(Stored records)
--- START ---

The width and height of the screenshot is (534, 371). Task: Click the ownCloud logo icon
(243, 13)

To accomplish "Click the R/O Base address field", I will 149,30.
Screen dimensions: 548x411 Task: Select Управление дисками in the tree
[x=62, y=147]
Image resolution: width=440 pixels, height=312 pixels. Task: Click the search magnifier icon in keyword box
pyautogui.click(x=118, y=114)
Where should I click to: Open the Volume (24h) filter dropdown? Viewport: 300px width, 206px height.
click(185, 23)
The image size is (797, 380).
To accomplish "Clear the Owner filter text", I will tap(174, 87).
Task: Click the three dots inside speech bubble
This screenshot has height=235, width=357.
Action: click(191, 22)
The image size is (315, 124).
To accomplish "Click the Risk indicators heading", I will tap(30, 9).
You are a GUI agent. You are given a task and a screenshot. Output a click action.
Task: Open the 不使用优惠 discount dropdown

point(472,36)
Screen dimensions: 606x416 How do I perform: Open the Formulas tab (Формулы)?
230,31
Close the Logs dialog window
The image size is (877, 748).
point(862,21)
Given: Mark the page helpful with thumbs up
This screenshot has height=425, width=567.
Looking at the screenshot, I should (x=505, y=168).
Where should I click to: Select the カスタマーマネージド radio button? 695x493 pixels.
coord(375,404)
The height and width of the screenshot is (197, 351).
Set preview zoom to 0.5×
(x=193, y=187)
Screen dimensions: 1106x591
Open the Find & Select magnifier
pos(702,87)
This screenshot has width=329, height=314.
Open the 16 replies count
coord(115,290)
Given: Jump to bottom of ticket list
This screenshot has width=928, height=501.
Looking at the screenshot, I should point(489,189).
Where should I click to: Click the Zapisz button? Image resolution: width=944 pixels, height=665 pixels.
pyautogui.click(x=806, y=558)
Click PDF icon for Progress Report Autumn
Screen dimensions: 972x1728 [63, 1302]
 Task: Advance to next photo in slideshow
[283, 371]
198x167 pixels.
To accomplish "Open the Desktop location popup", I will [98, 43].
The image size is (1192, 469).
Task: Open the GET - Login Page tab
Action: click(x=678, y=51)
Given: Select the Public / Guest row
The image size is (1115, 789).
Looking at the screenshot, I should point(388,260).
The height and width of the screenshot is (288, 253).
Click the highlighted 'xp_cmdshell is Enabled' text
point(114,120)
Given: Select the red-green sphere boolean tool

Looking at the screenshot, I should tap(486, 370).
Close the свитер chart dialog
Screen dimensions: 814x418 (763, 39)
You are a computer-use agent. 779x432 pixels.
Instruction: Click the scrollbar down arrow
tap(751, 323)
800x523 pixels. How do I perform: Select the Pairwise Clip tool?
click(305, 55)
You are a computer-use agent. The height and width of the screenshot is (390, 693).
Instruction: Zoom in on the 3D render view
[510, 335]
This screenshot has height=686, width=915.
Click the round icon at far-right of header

--- END ---

• The problem: Give the data again, exactly as it appears above.

• Answer for this exercise:
The width and height of the screenshot is (534, 371). Task: Click the ownCloud logo icon
(243, 13)

To accomplish "Click the R/O Base address field", I will 149,30.
Screen dimensions: 548x411 Task: Select Управление дисками in the tree
[x=62, y=147]
Image resolution: width=440 pixels, height=312 pixels. Task: Click the search magnifier icon in keyword box
pyautogui.click(x=118, y=114)
Where should I click to: Open the Volume (24h) filter dropdown? Viewport: 300px width, 206px height.
click(185, 23)
The image size is (797, 380).
To accomplish "Clear the Owner filter text", I will tap(174, 87).
Task: Click the three dots inside speech bubble
This screenshot has height=235, width=357.
Action: click(191, 22)
The image size is (315, 124).
To accomplish "Click the Risk indicators heading", I will tap(30, 9).
You are a GUI agent. You are given a task and a screenshot. Output a click action.
Task: Open the 不使用优惠 discount dropdown

point(472,36)
Screen dimensions: 606x416 How do I perform: Open the Formulas tab (Формулы)?
230,31
Close the Logs dialog window
The image size is (877, 748).
point(862,21)
Given: Mark the page helpful with thumbs up
This screenshot has height=425, width=567.
Looking at the screenshot, I should (x=505, y=168).
Where should I click to: Select the カスタマーマネージド radio button? 695x493 pixels.
coord(375,404)
The height and width of the screenshot is (197, 351).
Set preview zoom to 0.5×
(x=193, y=187)
Screen dimensions: 1106x591
Open the Find & Select magnifier
pos(702,87)
This screenshot has width=329, height=314.
Open the 16 replies count
coord(115,290)
Given: Jump to bottom of ticket list
This screenshot has width=928, height=501.
Looking at the screenshot, I should point(489,189).
Where should I click to: Click the Zapisz button? Image resolution: width=944 pixels, height=665 pixels.
pyautogui.click(x=806, y=558)
Click PDF icon for Progress Report Autumn
Screen dimensions: 972x1728 [63, 1302]
 Task: Advance to next photo in slideshow
[283, 371]
198x167 pixels.
To accomplish "Open the Desktop location popup", I will [98, 43].
The image size is (1192, 469).
Task: Open the GET - Login Page tab
Action: click(x=678, y=51)
Given: Select the Public / Guest row
The image size is (1115, 789).
Looking at the screenshot, I should point(388,260).
The height and width of the screenshot is (288, 253).
Click the highlighted 'xp_cmdshell is Enabled' text
point(114,120)
Given: Select the red-green sphere boolean tool

Looking at the screenshot, I should tap(486, 370).
Close the свитер chart dialog
Screen dimensions: 814x418 (763, 39)
You are a computer-use agent. 779x432 pixels.
Instruction: Click the scrollbar down arrow
tap(751, 323)
800x523 pixels. How do I perform: Select the Pairwise Clip tool?
click(305, 55)
You are a computer-use agent. The height and width of the screenshot is (390, 693).
Instruction: Zoom in on the 3D render view
[510, 335]
This screenshot has height=686, width=915.
Click the round icon at far-right of header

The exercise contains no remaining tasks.